メットガラのテーマに「金色に飾られた時代(Gilded Age)」を選んだヴォーグは、リル・ナズ・X氏、セリーナ・ウィリアムズ氏、ジジ・ハディッド氏とベラ・ハディッド氏、エミリー・ラタコウスキー氏やほかのトップモデルたちにシルバーやきらめく輝きをまとわせて、ヴォーグワールドのショーのランウェイに送り込んだ。9月12日の夜にミートパッキング・ディストリクトで行われたそのショーの報道の一環として、同誌は「この秋はメタリックが流行る」と宣言、ゴールドよりもシルバーにかなりの重点を置き、光り輝くあらゆるものに賛辞を送っている。

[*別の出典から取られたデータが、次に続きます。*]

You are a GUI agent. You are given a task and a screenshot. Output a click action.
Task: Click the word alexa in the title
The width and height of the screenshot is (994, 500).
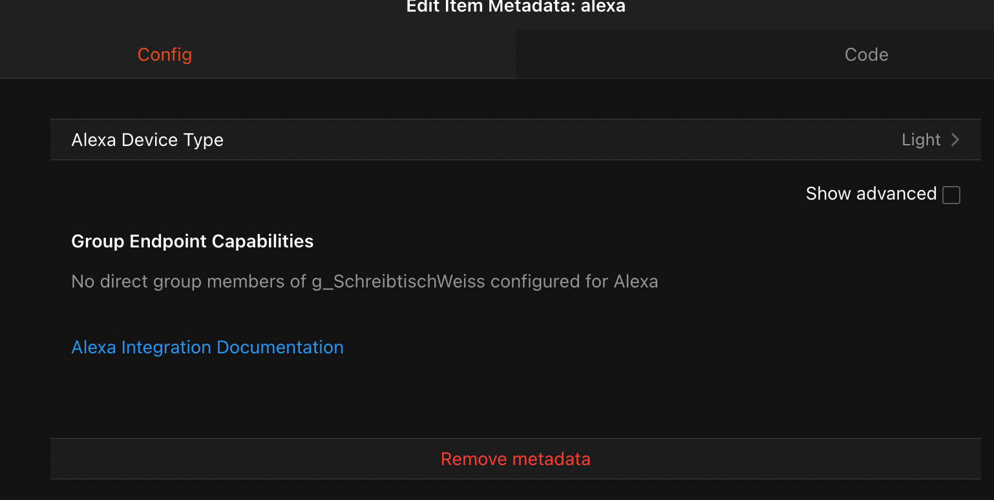click(x=603, y=7)
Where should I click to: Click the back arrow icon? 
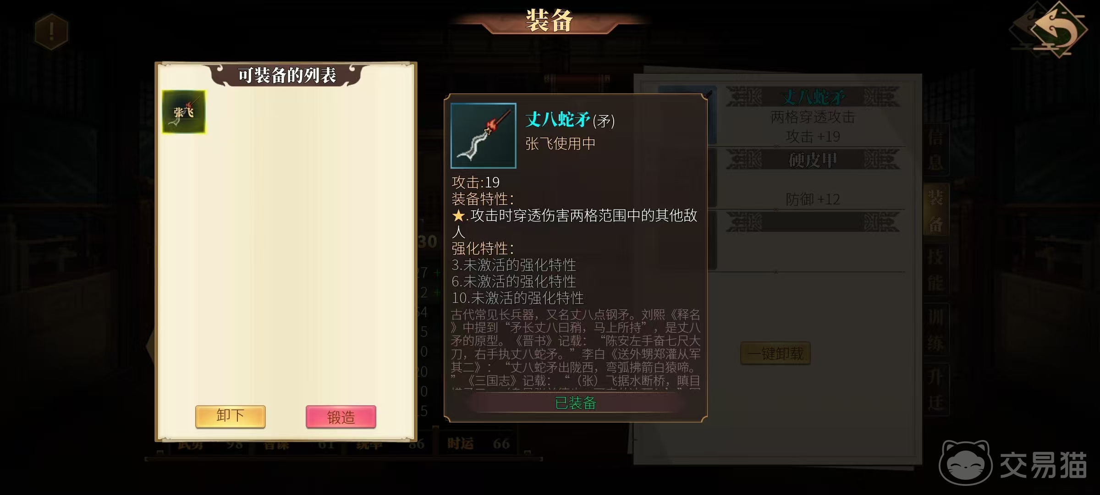pos(1053,30)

ランウェイに登場したルックは、2000年代初頭、ポストY2Kのラインストーンをちりばめたスタイルを彷彿とさせた。パリス・ヒルトン氏のパーティガールのラインストーンを多用したファッションを指して、一部の専門家が「マクブリング」時代と呼んだこの時期は、9.11後にファッションが快楽主義に転じた時代だといわれている。9.11から21年目を迎える2日前、フェンディ(Fendi)は「バゲット」バッグの25周年を祝うランウェイショーで特にこのトレンドに傾倒し、コレクションにラインストーンやスパンコール、シルバーのバッグやスカート、ジャケットなどを取り入れ、2000年代初期のトレンド全盛期を蘇らせた。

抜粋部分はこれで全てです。